Ad Astra, l’odissea interiore nello spazio di Brad Pitt

Ad Astra, l’odissea interiore nello spazio di Brad Pitt

28/09/2019 0 Di AndreMovie

Se mi chiedessero di trovare una parola che definisca il cinema di James Gray, userei questa: “profondità”. Che sia una storia di vendetta con protagonisti due fratelli (I padroni della notte), di un amore (Two Lovers), o di un’ossessione, per la scoperta e l’ignoto (Civiltà perduta), il risultato è sempre un film che trascina nelle profondità della narrazione. Ad Astra, sci-fi con Brad Pitt protagonista, non sfugge alla tradizione.

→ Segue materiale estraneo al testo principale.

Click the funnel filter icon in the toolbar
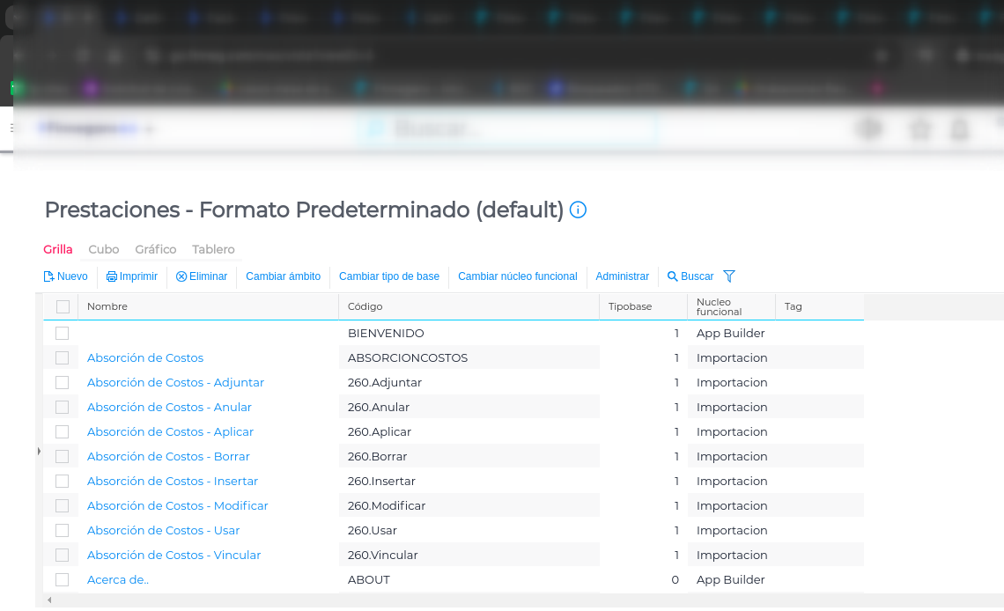1004x611 pixels. pos(729,276)
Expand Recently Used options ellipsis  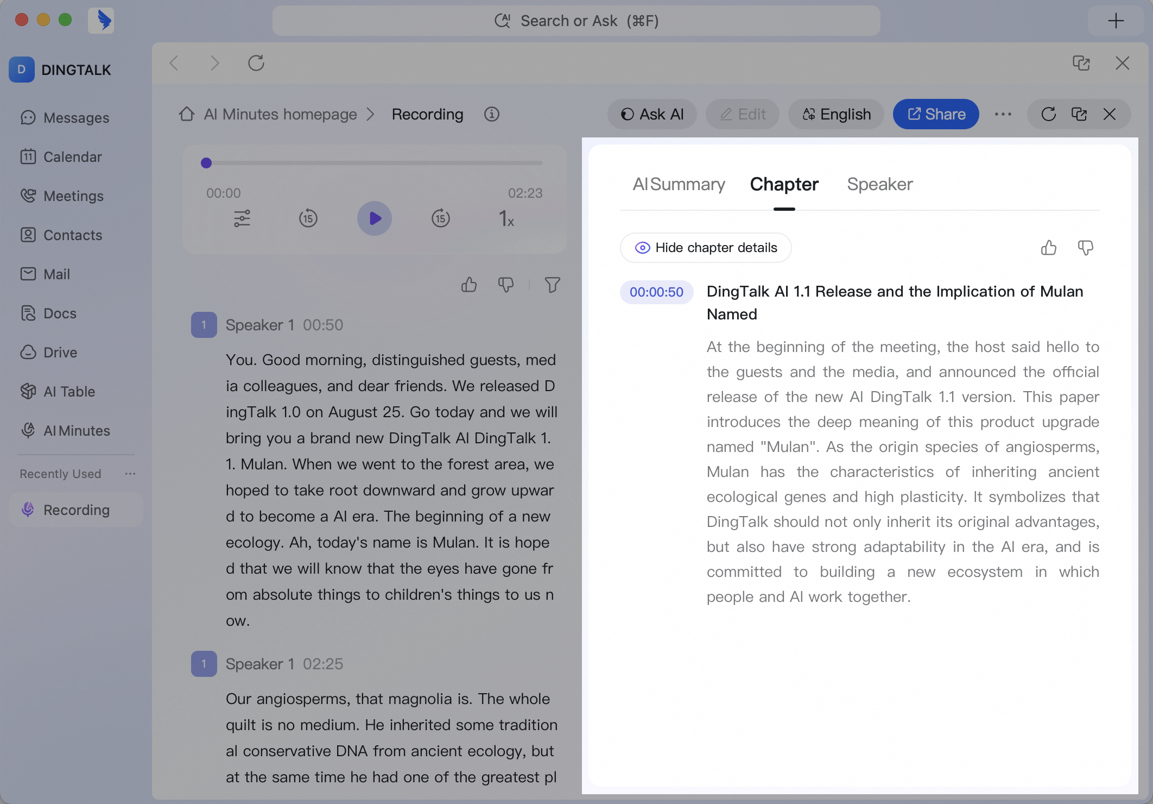point(130,474)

Pitt è un astronauta esperto, quasi robotico per l’autocontrollo con cui vive le proprie emozioni. Quando parte alla ricerca di suo padre (Tommy Lee-Jones), leggenda dello spazio e creduto morto da anni, la corazza comincia a scricchiolare, così come l’equilibrio emotivo. E il film si svela per quello che è: un’intima odissea nello spazio dalla grande potenza visiva.

Gray ci conduce ai confini del sistema solare allo stesso modo con cui ci guidava nella giungla labirintica di Civiltà perduta. Al di là della differente ambientazione, i due film raccontano il viaggio interiore dei loro protagonisti. Un viaggio lungo, difficile, che li mette alla prova, faccia a faccia con i loro fantasmi personali.

Appurato questo, il film si può vivere come un’avventura che è una sorta di “Cuore di tenebra” nello spazio. Un’esperienza che, strada facendo, si fa sempre più interiore: la fotografia diventa più ipnotica e allegorica, i dialoghi si trasformano in monologhi intimi al limite del flusso di coscienza, quando l’equilibrio emotivo di Pitt è spinto al limite. Il ponte è la relazione col genitore, un rapporto difficile fatto di assenze pesanti, fratture che hanno inevitabilmente condizionato la vita del figlio.

Non è un cinema facile, di certo non è una fantascienza mainstream – due i momenti più action: l’incipit, con un incidente che deve tanto all’inizio di Gravity, e un inseguimento sulla luna, godibile ma giusto come scossa improvvisa -, ma il livello di autorialità è alto e unisce la sensibilità registica di Gray alle possibilità tecniche di effetti speciali che ormai annullano le distanze fra il pubblico e tutto ciò che è oltre l’atmosfera. Il buon Brad, dal canto suo, gestisce con maturità una performance la cui intensità è modulata in sguardi allo specchio, riflesso che conduce alla propria anima. Profonda come lo spazio infinito.